DATA TO PROCESS =>
<<<<

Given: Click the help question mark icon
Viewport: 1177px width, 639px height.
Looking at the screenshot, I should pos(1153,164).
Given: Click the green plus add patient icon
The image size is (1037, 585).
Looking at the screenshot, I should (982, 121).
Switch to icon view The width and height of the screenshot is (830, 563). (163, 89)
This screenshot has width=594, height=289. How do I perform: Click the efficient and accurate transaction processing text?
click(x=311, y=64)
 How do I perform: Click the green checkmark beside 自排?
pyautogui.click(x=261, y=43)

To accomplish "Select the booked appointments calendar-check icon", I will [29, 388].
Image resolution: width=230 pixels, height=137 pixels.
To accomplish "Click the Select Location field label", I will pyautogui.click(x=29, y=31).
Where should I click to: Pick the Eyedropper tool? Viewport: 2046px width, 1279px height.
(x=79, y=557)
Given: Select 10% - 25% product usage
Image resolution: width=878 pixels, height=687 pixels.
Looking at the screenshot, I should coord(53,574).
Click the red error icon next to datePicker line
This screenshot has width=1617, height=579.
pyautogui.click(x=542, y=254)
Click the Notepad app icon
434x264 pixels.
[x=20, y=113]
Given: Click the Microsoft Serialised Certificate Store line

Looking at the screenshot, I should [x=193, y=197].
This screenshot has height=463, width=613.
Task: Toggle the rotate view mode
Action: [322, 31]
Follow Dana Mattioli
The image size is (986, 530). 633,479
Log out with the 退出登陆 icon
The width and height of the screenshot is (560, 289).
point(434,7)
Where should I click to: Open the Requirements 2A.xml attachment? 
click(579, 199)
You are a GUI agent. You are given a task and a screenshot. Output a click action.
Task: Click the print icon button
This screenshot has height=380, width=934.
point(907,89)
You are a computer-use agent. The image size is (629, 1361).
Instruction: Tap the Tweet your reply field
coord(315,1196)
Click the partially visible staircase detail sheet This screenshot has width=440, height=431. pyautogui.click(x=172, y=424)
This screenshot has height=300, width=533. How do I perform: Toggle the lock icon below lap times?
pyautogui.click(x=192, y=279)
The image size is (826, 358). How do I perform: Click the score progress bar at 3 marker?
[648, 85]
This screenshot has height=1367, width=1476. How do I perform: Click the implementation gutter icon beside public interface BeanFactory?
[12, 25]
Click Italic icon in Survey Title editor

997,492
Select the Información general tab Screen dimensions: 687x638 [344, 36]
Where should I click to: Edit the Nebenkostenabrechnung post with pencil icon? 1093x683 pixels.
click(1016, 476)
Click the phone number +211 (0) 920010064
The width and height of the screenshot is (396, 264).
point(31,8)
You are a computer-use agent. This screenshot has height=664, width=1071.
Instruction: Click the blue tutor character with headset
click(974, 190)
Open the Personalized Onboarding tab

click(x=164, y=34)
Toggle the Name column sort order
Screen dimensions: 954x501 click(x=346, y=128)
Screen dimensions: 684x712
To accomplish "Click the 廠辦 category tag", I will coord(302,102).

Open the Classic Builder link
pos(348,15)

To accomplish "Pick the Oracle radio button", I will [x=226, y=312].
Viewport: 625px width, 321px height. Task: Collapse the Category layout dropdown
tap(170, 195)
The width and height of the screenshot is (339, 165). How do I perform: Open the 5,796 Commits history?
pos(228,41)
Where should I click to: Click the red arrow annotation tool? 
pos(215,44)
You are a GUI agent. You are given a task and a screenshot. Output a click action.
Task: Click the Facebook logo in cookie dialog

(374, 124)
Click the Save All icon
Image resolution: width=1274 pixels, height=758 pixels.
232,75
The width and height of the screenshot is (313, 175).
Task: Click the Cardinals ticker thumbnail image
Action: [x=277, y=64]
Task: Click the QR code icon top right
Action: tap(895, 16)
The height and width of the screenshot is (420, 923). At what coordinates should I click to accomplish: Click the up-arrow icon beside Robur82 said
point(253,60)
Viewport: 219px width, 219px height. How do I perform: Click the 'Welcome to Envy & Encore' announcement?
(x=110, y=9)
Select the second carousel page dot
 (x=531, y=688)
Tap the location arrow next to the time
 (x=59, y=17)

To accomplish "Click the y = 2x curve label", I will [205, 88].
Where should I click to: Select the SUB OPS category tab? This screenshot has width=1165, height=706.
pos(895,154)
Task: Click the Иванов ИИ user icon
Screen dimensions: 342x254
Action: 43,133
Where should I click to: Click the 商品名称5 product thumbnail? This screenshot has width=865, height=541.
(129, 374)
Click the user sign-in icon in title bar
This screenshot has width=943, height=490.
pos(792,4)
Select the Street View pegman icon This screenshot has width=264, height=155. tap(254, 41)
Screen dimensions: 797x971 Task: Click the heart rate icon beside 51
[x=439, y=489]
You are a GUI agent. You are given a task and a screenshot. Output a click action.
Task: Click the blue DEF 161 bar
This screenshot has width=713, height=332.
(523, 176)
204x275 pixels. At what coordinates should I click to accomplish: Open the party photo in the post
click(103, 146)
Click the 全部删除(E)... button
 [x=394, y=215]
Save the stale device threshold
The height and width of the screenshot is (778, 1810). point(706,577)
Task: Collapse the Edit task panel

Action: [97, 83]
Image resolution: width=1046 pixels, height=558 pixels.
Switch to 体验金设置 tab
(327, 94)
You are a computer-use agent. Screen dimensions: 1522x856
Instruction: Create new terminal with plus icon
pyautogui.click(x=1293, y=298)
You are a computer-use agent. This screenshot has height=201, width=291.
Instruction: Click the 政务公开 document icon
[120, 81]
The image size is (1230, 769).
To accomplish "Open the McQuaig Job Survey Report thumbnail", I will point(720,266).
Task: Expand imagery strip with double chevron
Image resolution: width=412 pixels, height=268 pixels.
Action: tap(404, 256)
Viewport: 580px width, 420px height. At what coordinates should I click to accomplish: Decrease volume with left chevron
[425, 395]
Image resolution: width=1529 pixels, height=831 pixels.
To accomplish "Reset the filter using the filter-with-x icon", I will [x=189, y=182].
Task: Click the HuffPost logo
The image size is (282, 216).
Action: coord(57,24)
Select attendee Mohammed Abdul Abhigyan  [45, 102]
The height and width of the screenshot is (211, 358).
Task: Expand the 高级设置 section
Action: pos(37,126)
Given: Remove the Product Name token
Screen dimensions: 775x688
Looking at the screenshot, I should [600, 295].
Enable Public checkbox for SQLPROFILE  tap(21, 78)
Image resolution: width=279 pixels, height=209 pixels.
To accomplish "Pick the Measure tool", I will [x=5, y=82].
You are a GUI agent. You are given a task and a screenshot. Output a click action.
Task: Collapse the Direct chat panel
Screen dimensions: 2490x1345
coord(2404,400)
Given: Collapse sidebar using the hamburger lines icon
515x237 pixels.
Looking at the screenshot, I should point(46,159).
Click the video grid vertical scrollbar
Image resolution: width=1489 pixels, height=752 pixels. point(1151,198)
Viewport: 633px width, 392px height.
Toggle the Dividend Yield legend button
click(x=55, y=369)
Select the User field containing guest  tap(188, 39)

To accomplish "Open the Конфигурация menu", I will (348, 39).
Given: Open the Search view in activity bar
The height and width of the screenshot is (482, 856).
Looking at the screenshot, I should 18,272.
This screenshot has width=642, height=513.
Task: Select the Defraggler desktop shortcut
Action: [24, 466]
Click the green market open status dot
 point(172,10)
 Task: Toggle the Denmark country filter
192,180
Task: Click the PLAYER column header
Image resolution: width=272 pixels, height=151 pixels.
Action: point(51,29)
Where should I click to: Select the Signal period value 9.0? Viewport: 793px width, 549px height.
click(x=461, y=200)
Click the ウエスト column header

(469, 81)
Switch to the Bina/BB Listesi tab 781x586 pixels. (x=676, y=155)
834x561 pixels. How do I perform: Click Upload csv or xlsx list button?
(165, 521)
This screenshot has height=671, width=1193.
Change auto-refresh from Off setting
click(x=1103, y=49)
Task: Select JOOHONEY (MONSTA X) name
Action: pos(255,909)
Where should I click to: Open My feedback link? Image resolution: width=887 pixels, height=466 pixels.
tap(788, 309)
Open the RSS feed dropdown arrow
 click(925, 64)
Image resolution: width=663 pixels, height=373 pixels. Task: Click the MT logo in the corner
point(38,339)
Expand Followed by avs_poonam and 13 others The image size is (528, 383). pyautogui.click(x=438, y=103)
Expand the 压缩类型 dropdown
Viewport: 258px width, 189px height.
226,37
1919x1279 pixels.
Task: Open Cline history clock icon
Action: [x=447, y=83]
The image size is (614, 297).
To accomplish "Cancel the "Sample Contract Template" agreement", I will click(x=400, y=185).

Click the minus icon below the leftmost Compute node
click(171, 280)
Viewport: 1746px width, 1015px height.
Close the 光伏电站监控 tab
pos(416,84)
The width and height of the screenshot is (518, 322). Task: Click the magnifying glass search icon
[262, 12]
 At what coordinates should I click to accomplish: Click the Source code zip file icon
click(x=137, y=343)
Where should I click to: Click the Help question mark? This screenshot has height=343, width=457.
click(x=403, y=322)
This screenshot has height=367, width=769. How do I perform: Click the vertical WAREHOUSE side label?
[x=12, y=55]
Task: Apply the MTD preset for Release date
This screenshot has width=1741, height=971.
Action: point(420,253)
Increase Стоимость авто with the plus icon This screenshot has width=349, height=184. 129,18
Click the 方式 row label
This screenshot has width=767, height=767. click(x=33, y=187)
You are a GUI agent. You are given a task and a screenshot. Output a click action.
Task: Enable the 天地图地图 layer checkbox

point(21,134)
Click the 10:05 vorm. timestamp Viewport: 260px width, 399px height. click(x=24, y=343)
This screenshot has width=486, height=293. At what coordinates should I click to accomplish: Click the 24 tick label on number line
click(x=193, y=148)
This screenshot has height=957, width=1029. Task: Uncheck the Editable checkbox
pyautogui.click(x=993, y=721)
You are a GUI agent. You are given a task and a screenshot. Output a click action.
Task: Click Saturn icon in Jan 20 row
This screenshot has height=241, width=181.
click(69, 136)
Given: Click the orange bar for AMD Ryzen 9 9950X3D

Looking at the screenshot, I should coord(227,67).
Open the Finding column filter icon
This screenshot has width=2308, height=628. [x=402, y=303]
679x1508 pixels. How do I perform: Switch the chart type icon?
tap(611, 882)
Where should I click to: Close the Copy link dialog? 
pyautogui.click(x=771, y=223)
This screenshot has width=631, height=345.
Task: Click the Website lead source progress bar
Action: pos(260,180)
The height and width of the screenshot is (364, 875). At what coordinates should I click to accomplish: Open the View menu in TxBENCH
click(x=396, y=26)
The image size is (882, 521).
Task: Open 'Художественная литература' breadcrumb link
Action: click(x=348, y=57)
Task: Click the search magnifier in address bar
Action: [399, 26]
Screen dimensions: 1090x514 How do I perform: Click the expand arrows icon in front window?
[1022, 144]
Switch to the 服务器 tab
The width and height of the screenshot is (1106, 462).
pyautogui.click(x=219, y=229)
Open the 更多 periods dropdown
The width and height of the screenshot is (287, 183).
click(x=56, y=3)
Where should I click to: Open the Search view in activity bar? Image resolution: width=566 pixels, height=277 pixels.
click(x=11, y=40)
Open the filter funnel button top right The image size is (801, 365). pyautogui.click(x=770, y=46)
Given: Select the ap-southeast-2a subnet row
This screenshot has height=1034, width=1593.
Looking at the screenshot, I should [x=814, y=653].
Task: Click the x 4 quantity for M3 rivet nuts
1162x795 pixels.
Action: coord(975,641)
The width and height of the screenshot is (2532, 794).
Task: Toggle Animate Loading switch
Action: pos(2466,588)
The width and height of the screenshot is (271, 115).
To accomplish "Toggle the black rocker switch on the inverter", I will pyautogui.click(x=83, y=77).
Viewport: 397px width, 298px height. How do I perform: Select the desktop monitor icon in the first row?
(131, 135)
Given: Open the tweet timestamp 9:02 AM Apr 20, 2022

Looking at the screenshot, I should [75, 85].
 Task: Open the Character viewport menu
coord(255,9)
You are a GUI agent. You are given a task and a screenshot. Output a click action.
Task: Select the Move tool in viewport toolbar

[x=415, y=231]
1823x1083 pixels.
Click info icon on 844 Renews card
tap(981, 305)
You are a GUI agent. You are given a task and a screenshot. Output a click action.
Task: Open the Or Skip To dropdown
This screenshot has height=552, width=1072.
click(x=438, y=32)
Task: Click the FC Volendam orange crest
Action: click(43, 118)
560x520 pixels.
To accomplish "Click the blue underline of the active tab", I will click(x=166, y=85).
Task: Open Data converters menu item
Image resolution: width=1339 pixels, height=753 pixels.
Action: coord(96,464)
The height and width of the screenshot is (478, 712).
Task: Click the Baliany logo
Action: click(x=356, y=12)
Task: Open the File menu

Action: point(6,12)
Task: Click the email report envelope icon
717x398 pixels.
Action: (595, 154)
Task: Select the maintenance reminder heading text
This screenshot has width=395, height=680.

>>>>

SHORT TASK =>
Write out again the records between the lines holding "Image resolution: width=663" and "Expand Followed by", inclusive, with the requests unchanged. Multiply every coordinate in the answers by 1.1 and round to whole numbers, halves rounding up.

SOLVED PROBLEM =>
Image resolution: width=663 pixels, height=373 pixels. Task: Click the MT logo in the corner
point(42,373)
Expand Followed by avs_poonam and 13 others The image size is (528, 383). pyautogui.click(x=482, y=113)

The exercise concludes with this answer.